The 2022 PV Module Reliability Scorecard, published today by PV Evolution Labs (PVEL), names 122 models of PV modules from 25 manufacturers as Top Performers in PVEL’s testing. PVEL is the leading independent test lab for the downstream solar and energy storage industry.
Launched in 2014 and now in its 8th Edition, the Scorecard summarizes results from the PV Module Product Qualification Program (PQP), a testing regime that PVEL established in 2012 to provide empirical data for PV module benchmarking and project-level energy yield and financial models.
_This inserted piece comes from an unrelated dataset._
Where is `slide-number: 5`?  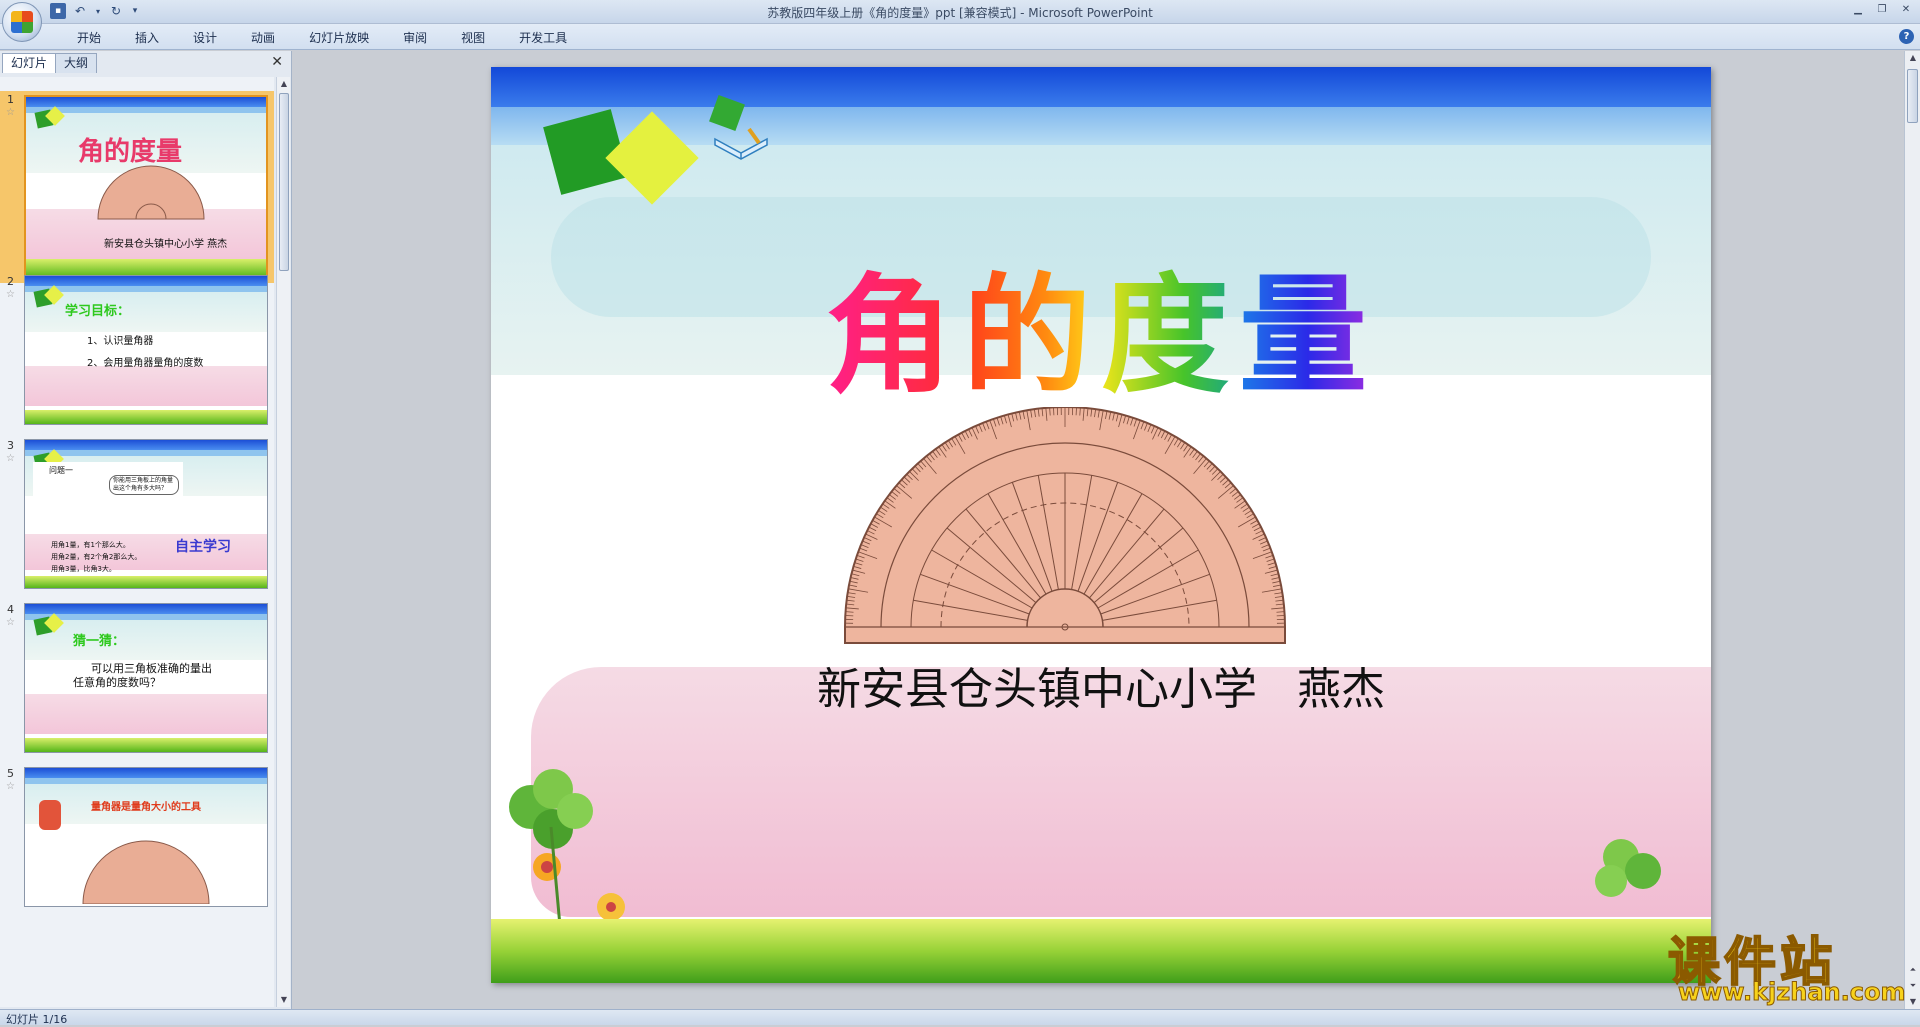 slide-number: 5 is located at coordinates (10, 774).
Tristan Erion-Lorico, PVEL Vice President of sales and marketing, told pv magazine that as the industry matures, developers, investors and insurance companies have realized that there can be a significant difference between modules that are certified and those that go through the Product Qualification Program. Customers not only in US markets but around the world are requiring a report. “It unlocks a significant portion of the market,” said Erion-Lorico.
“The 2022 PV Module Reliability Scorecard is a testament to the resilience of an industry that is relentlessly pursuing the deployment of reliable solar power – no matter what obstacles arise. We know that the world is counting on us for the transition to clean energy. At PVEL, we create the data that matters for a greener future, and we’re pleased to report that results have improved across many of our tests.” Jenya Meydbray, PVEL CEO
Last year was the first time that the report was online-only, and 20,000 individuals from more than 100 different countries downloaded the the scorecard.
“People are using our data to help them determine manufacturers and modules that they should consider for the projects,” Erion-Lorico said. “It’s beneficial to the manufacturers who are in it because they are reaching 20,000 potential customers.”
Looking back over the eight years of PQP testing, Erion-Lorico noted that one of the biggest changes seen this year is the varying sizes of the modules and the wide range of power classes of modules.
This year a record of 12 manufacturers had one or more model types that were Top Performers in every reliability test – and six of these model types were also Top Performers in energy yield (PAN) performance. Top Performers came from four different designs, different cells sizes and from the US, China, Malaysia, and Thailand. Interestingly, all PAN Top Performers were bifacial modules.
“This is a good news story. No matter what they’re producing, they’re able to achieve excellent results that go across all tests,” said Erion-Lorico, emphasizing that it’s a sign of maturity in the industry.
The results of the Thermal Cycling and Damp Heat tests are good examples of the advancements being made in the industry. This year’s Thermal Cycling results are another good news story–they are the best in PVEL’s history. About 90% of modules tested degraded by less than 2%. As Erion-Lorico pointed out, this is basically a test of solder fatigue, which they are seeing much less of that, indicating the precision that has been achieved in this step of the manufacturing process.
Damp Heat testing, however, showed a wide range of performance with only half of test modules achieving top-performing results after the full test sequence, and one module degraded by 54%, the worst Damp Heat result in PVEL history. This is a test of the module’s lamination, Erion-Lorico said, noting that in the past, when mono PERC became more widely used there was a destabilization issue where there were high amounts of power loss.
In this year’s test, PVEL saw a 67% decrease in bill of materials (BOM) requiring boron-oxygen (BO) stabilization: Only 23% of top-performing BOMs required BO stabilization to achieve <2% degradation versus 70% in 2021. They’re not seeing that same level of destabilization but now the poor results are more related to corrosion, which could be a by-product of gallium dopant or could be related to metallization of cells, according to Erion-Lorico.
“Manufacturers overcame significant challenges in the last year, and compared to previous Scorecards, the 2022 results show that module technology is improving overall,” noted Erion-Lorico. “PVEL’s Scorecard showcases impressive examples of product performance and reliability across our rigorous testing program, allowing buyers to easily identify high-quality modules.”
PVEL generally releases new tests every two years as new failure modes evolve. For example, the Light and Elevated Temperature-Induced Degradation (LETID) test was added in 2018 to test for failure of what was mostly PERC cells. PVEL also recently added the hail stress sequence because hail became a significant issue in recent years.
“As we see more n-type modules, TopCon and heterojunction modules, we might see failure modes specific to those module types. It’s important that the tests are relevant for the products being shipped,” said Erion-Lorico.
Participation in PVEL’s PQP and Scorecard is voluntary for manufacturers and only top-performing module model types are named in the Scorecard. To date, PVEL has tested over 500 BOMs from more than 50 manufacturers for the PV Module PQP. The Scorecard is publicly accessible in an interactive digital format, with a searchable database of Top Performing modules at. A downloadable PDF summary is also available.